### STATED GOAL
Reproduce the entire listing below verbatim, omitting the pictures.
◆ ◆ ◆
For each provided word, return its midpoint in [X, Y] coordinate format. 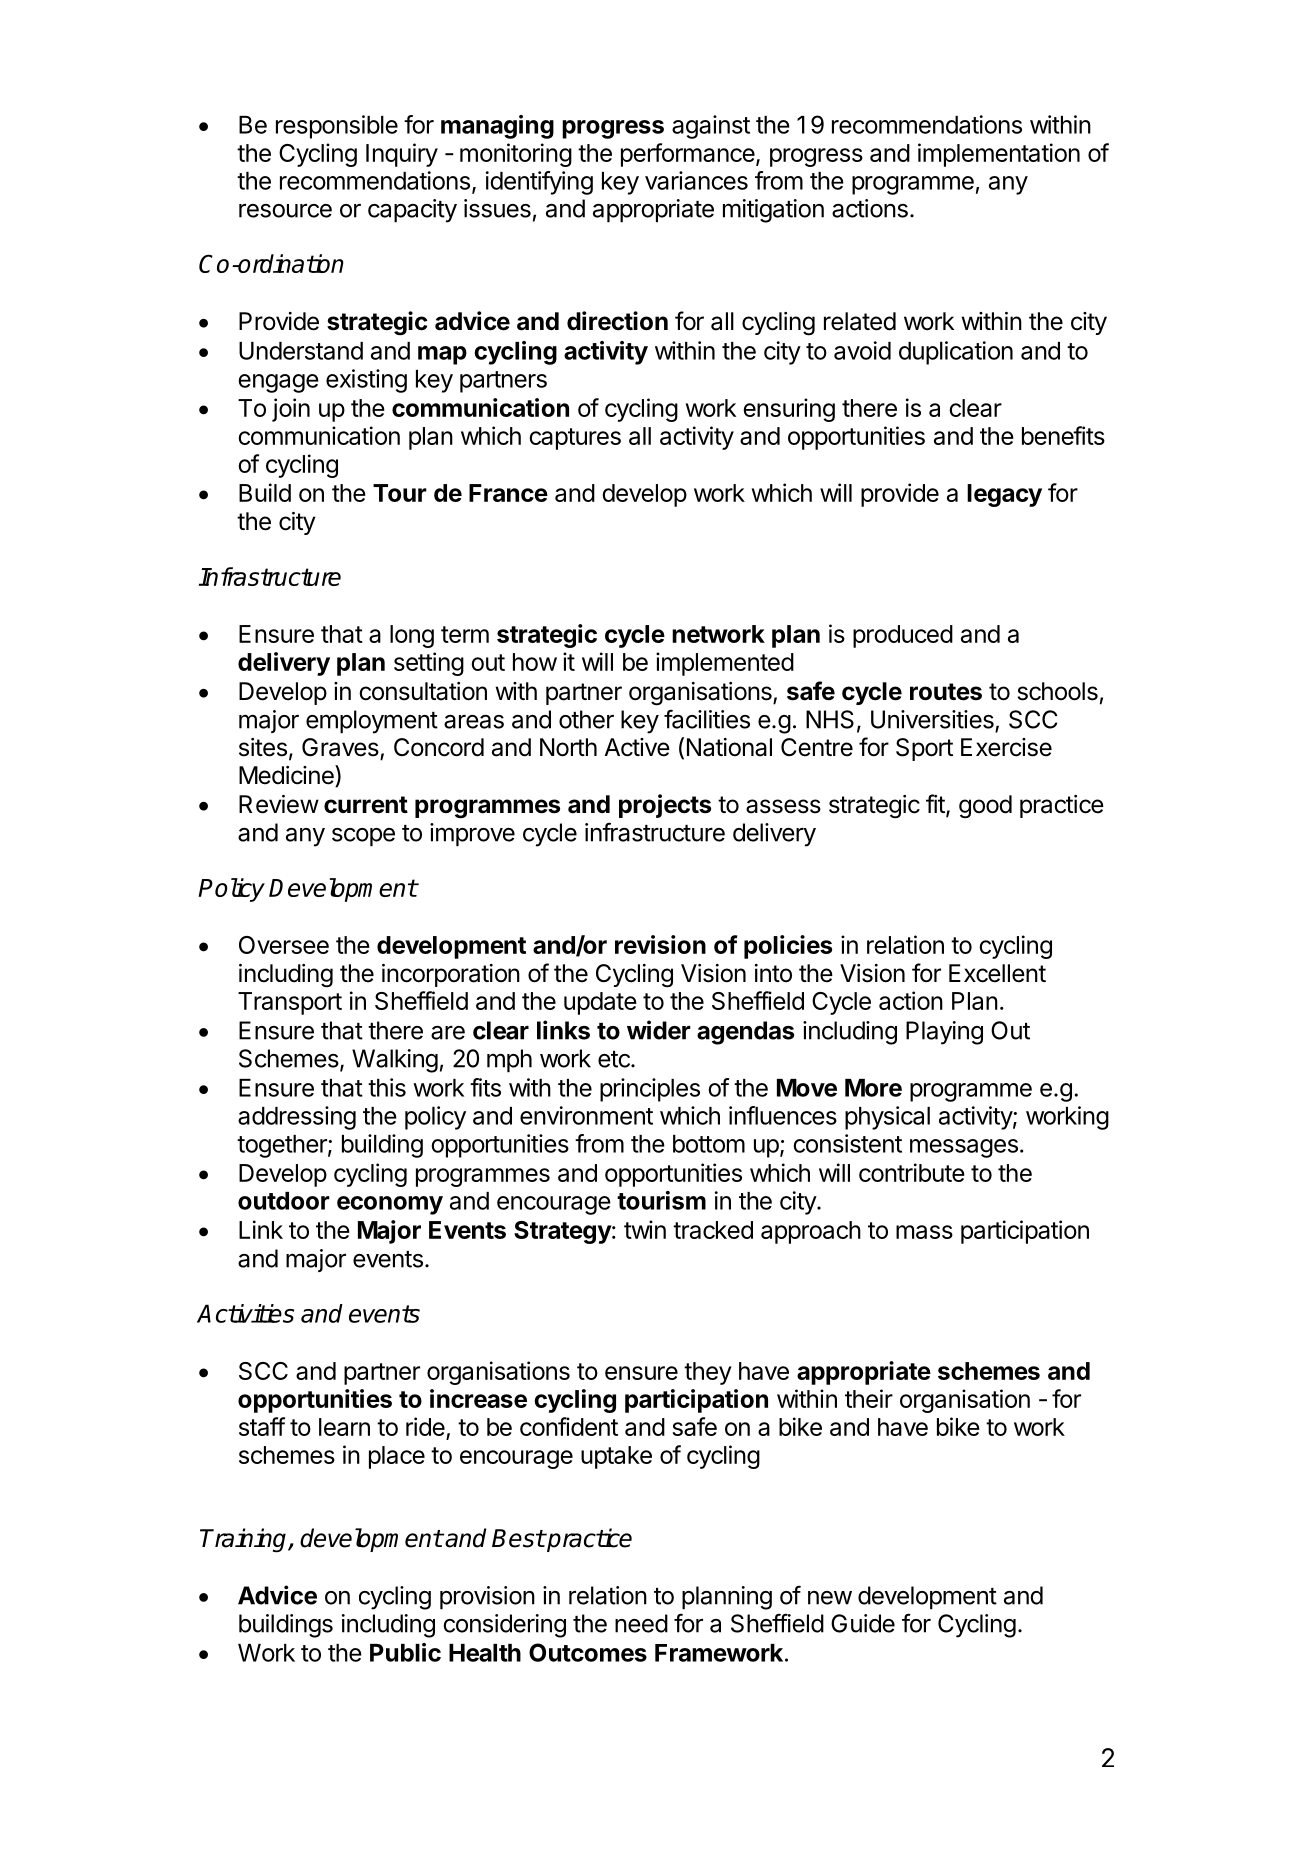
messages [964, 1148]
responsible [337, 127]
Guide [863, 1623]
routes [946, 692]
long [412, 636]
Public [405, 1652]
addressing [297, 1118]
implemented [725, 664]
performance [689, 155]
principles [650, 1090]
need [641, 1623]
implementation [999, 155]
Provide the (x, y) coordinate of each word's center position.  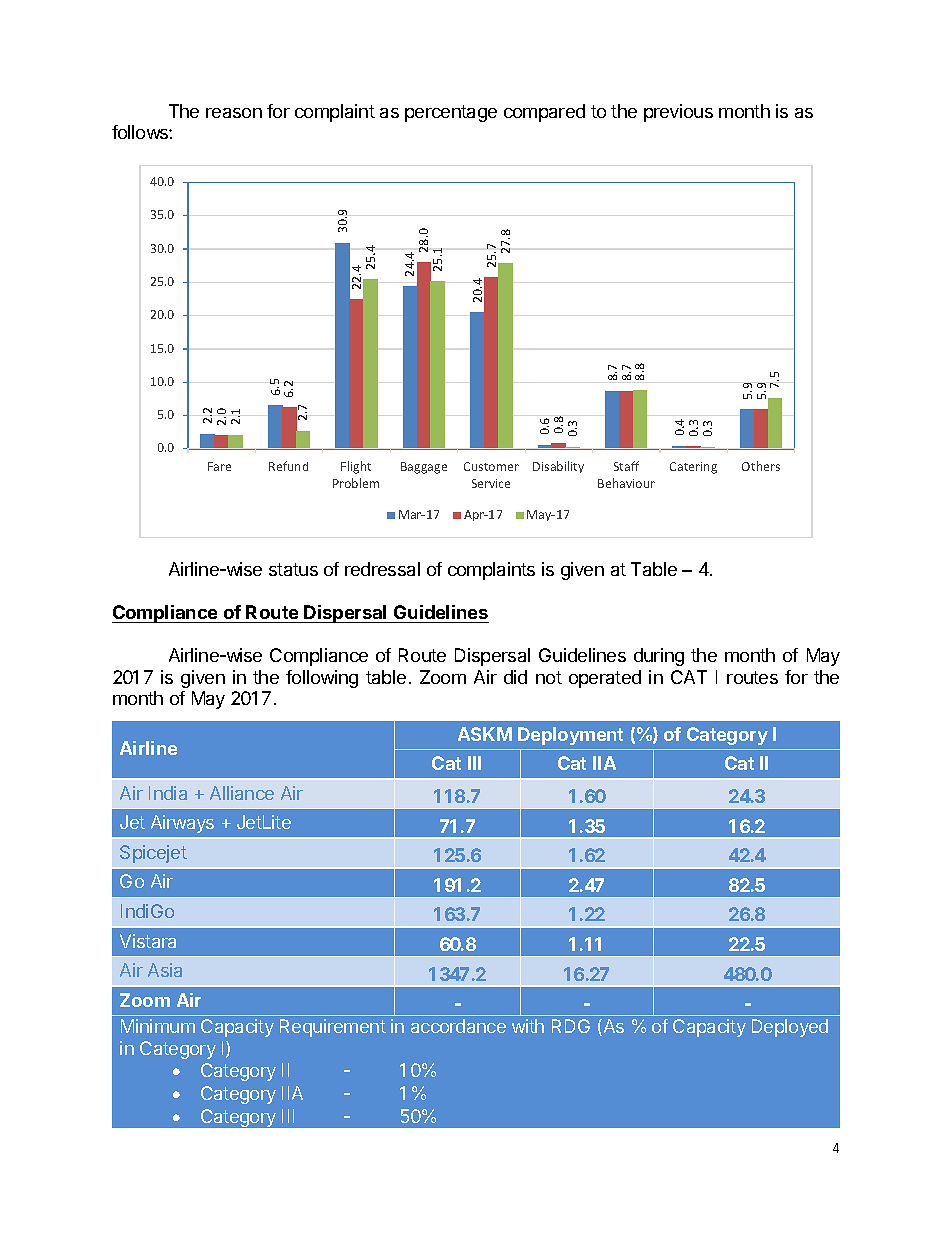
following (322, 679)
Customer (491, 466)
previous (678, 113)
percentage (451, 113)
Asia (165, 970)
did (515, 677)
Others (761, 466)
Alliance (242, 793)
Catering (693, 468)
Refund (288, 466)
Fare (219, 466)
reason (234, 113)
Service (491, 483)
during (659, 657)
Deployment (570, 736)
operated (605, 679)
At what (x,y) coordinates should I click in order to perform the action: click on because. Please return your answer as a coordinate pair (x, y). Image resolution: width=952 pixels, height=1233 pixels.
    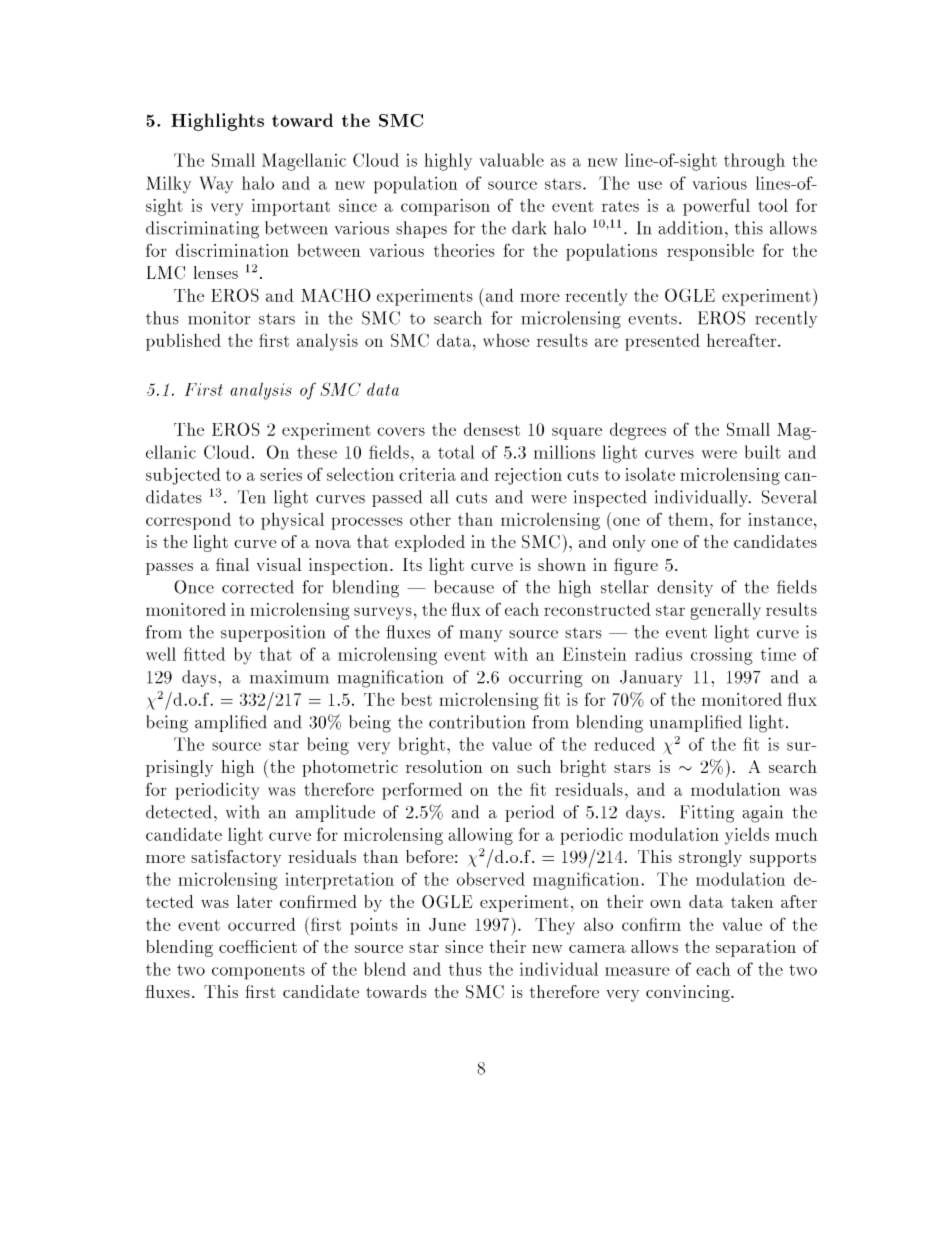
    Looking at the image, I should click on (464, 587).
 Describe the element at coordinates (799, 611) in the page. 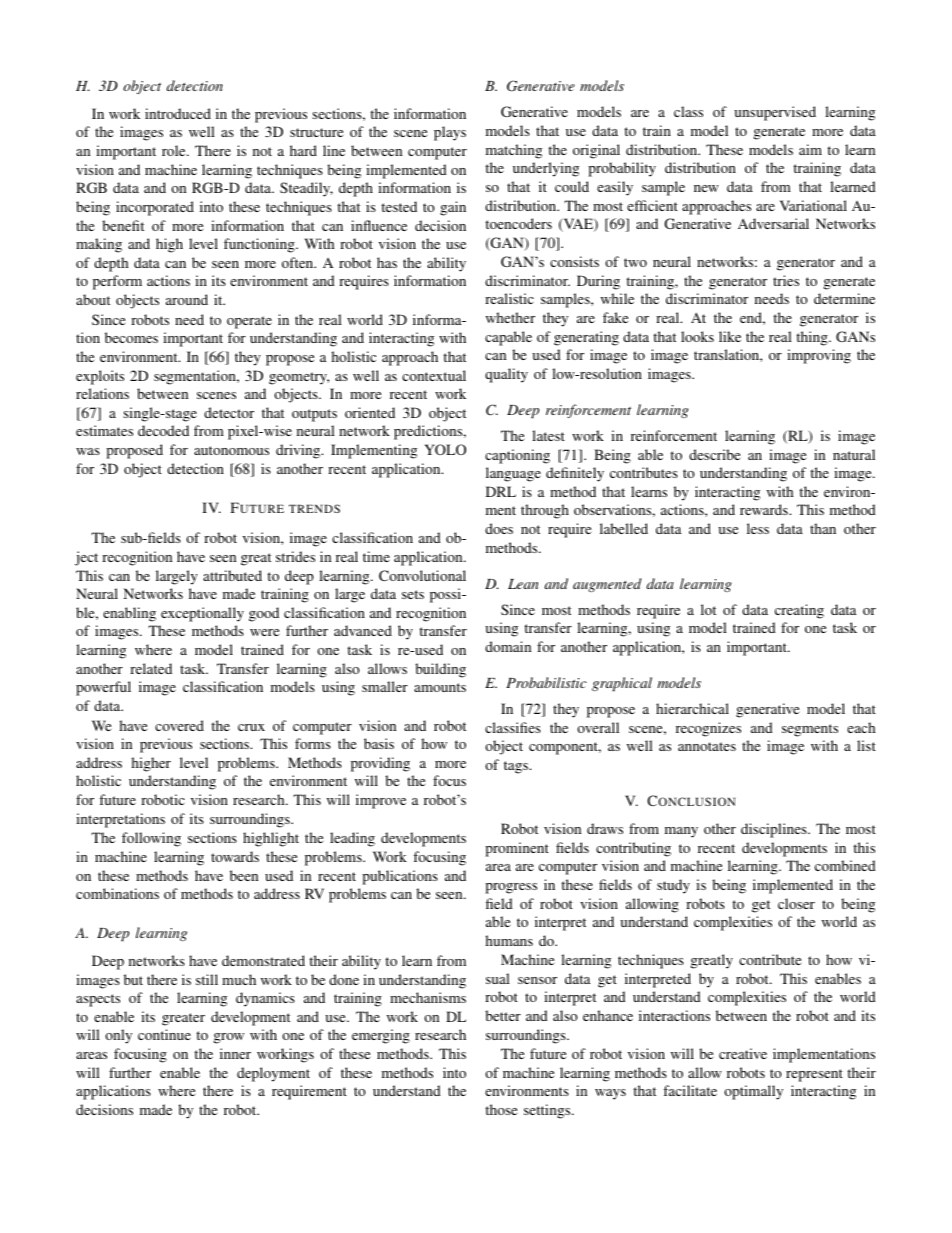

I see `creating` at that location.
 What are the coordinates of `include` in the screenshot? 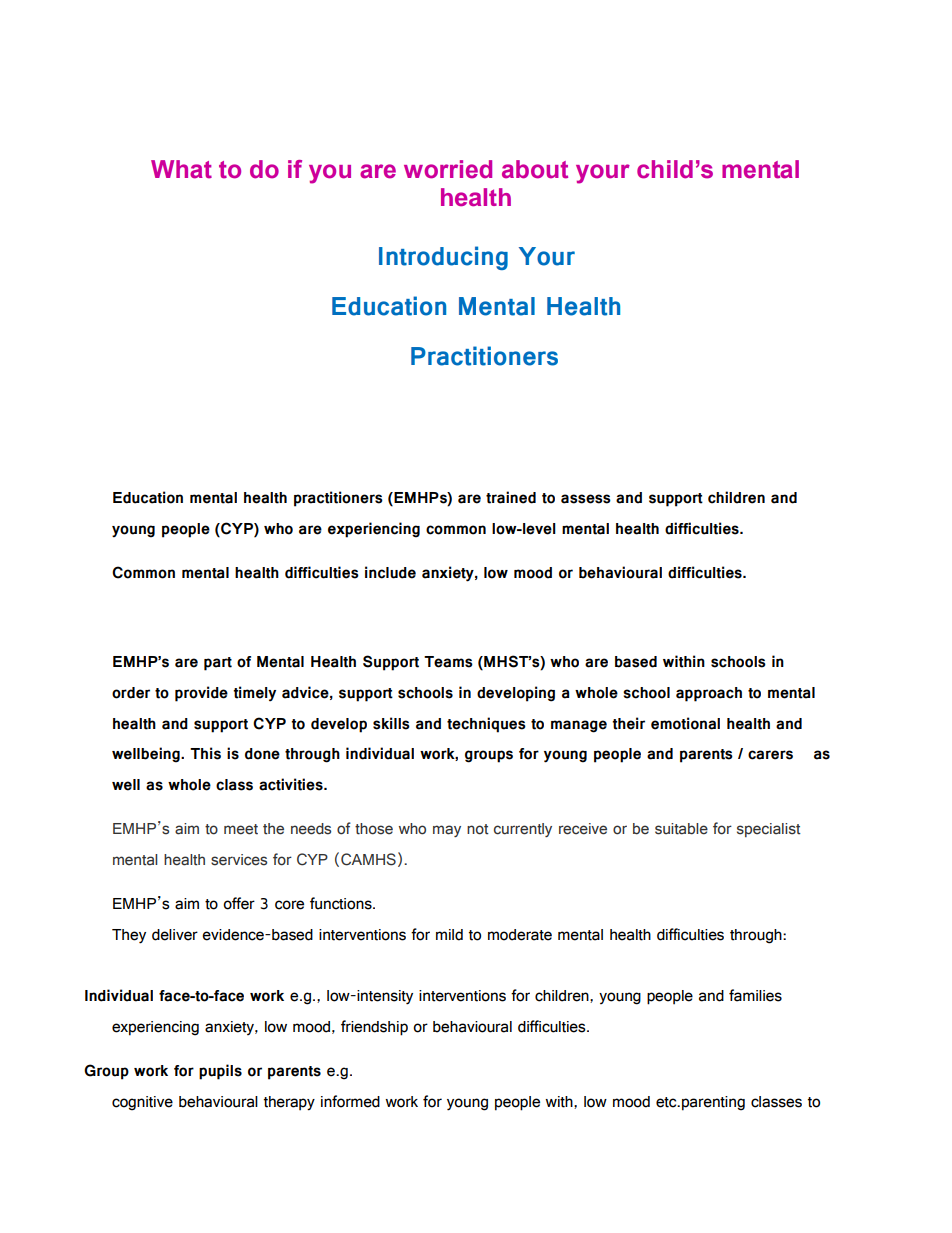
◆ ◆ ◆
### IN RESPONSE
For each provided word, return its midpoint in [X, Y] coordinate format. 
messages [964, 1148]
responsible [337, 127]
Guide [863, 1623]
routes [946, 692]
long [412, 636]
Public [405, 1652]
addressing [297, 1118]
implemented [725, 664]
performance [689, 155]
principles [650, 1090]
need [641, 1623]
implementation [999, 155]
Provide the (x, y) coordinate of each word's center position.  
following (322, 679)
Customer (491, 466)
previous (678, 113)
percentage (451, 113)
Asia (165, 970)
did (515, 677)
Others (761, 466)
Alliance (242, 793)
Catering (693, 468)
Refund (288, 466)
Fare (219, 466)
reason (234, 113)
Service (491, 483)
during (659, 657)
Deployment (570, 736)
operated (605, 679)
At what (x,y) coordinates should I click in order to perform the action: click on because. Please return your answer as a coordinate pair (x, y). Image resolution: width=952 pixels, height=1233 pixels.
    Looking at the image, I should click on (464, 587).
 Describe the element at coordinates (799, 611) in the page. 

I see `creating` at that location.
 What are the coordinates of `include` in the screenshot? 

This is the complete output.